The picture comes complete with all the tank hardware, so I think I have done a decent job of making its visual impact minimal (note the CO2 dropper is showing yellow). I could even get rid of the thermometer if I felt like it. There will be a new background fitted as well, at some point soon.

Feel free to give your comments and ideas, please.

Cheers, Dave.


----------



## DonaldmBoyer (Aug 18, 2005)

It looks better than the second photo of it! I think that it will look very nice when the HC starts kickin in, man! Good start!


----------



## zig (Jul 3, 2005)

Dave I would leave the other plants out now and use the light as the control, I have been running 2x24W 8 hours per day with no visible algae other than the beginning of the diatom builup which I would expect at this stage, from the beginning I only dosed k each day but now have started adding small amounts of macros in a PMDD mix, I continue to do large water changes every few days.


----------



## PapaLoc (Mar 5, 2006)

Looking good! Im looking forward to following your Iwagumi project, good luck.


----------



## Dave Spencer (Mar 4, 2007)

I had almost forgot that I had started a thread on my Iwagumi. Anyway, here she is as of now. I had a major rhizoclonium outbreak which was tough to beat, but the tank is starting to look really healthy now.

Starry night:










Gloomy Iwagumi:










Cheers, Dave.


----------



## Bert H (Mar 2, 2004)

Nice metamorphosis, Dave. :thumbsup:


----------



## Dave Spencer (Mar 4, 2007)

Well, rampant growth of the Eleocharis `parvula` has deprived me of my Iwagumi look. Can`t say I wasn`t warned.

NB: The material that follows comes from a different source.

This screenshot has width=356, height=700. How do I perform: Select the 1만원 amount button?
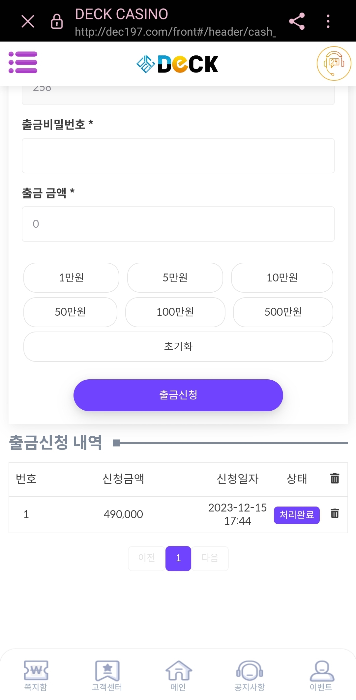(71, 277)
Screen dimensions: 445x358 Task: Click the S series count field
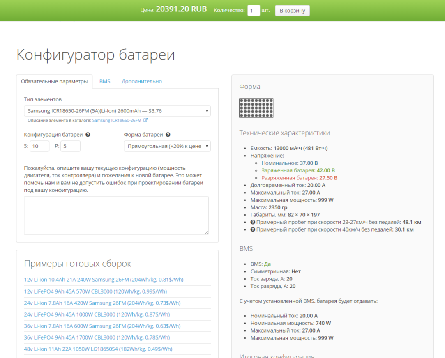pyautogui.click(x=39, y=146)
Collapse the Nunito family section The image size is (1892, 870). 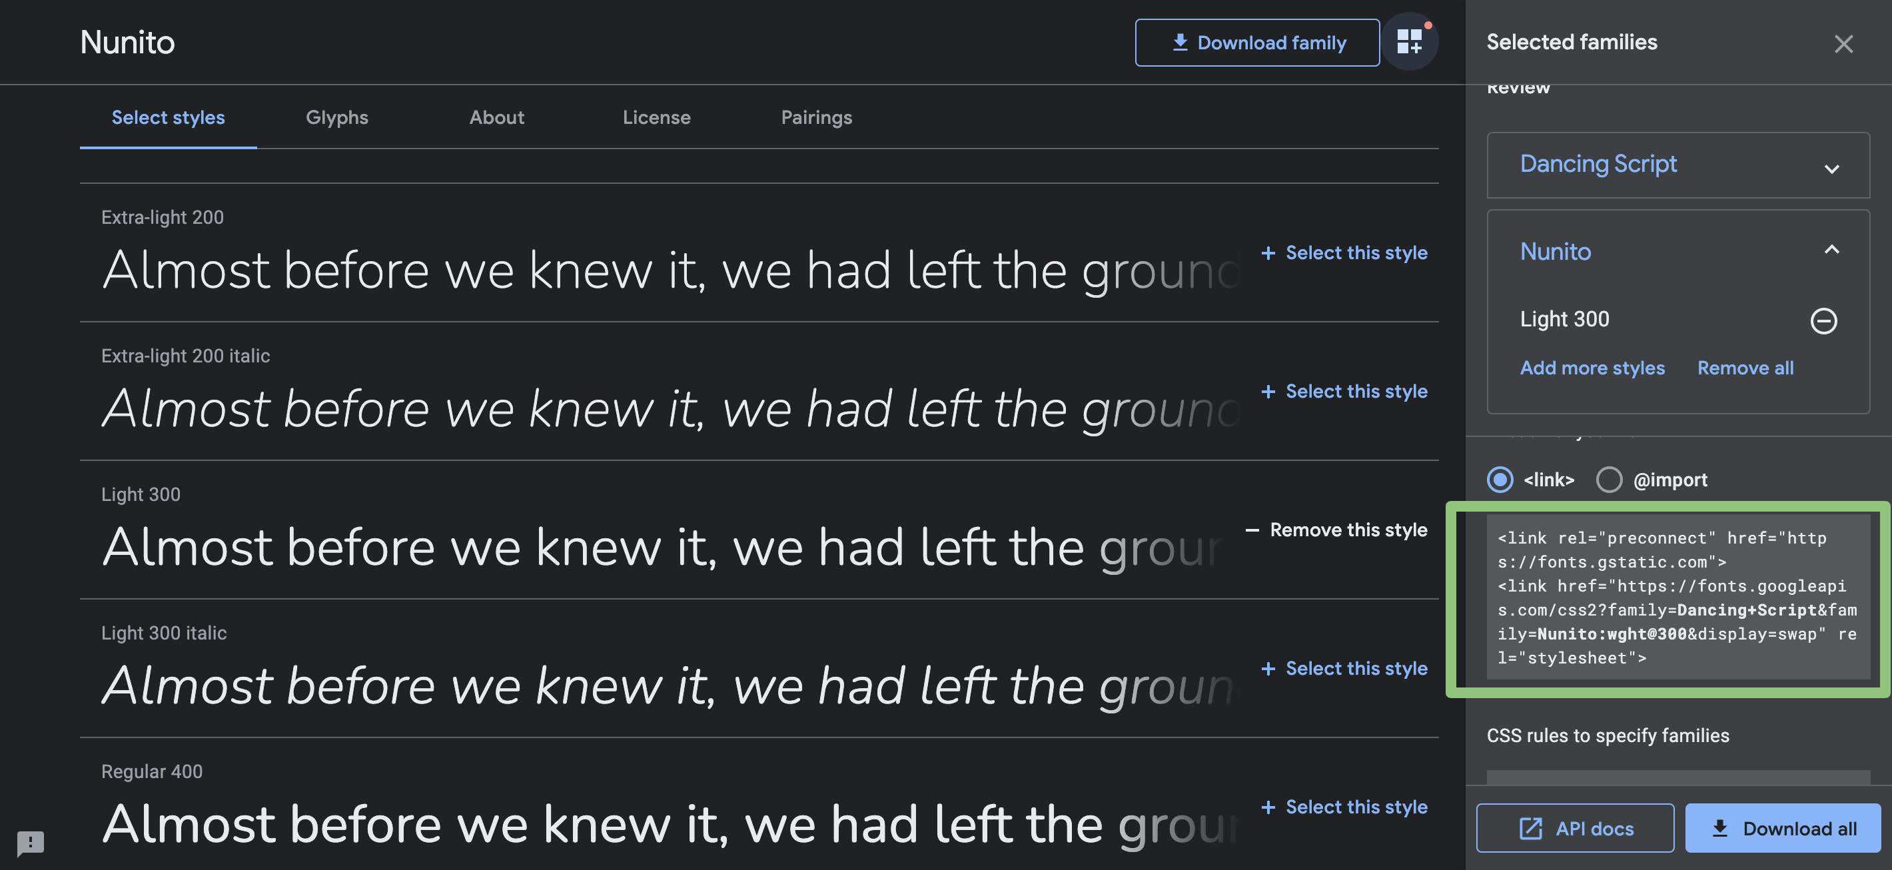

Anyway, I had some moss appear from out of nowhere and start growing in this tank, so I thought I would use it to transform things.

This is purely an experimental look, so if it doesn`t pan out, I think I will break the tank down and flood the market with Eleocharis `parvula` and HC.

Here are the rocks being consumed.









Sorry about the bubbles, the photo was taken straight after a water change. I don`t seem to have the necessary time to do things properly at the moment.



























Merry Christmas to one and all, Dave.


----------



## pasd (Aug 26, 2007)

You've got some nice growth in you tank. I'm looking forward to its reincarnation.


----------



## Haeun (Oct 19, 2006)

Wow, I like. Not sure what the piece of wood is doing there but... 

The tank could use a little trimming/thinning. But otherwise, looks awesome!


----------



## Dave Spencer (Mar 4, 2007)

Thanks for the comments, guys.

Haeun, the wood was a spur of the moment thing, once I realised that the rocks were virtually all covered by the hairgrass. Whether this is a temporary look that doesn`t work, resulting in the tank being stripped down, or a success is a suck it and see thing. I should probably change the title of this thread. 

It`s amazing how dense the hairgrass has grown. I have tried to plant some HM in amongst the roots of the wood, but I couldn`t get it down in to the substrate. Hopefully the hairgrass will hold it in place.

Dave.


----------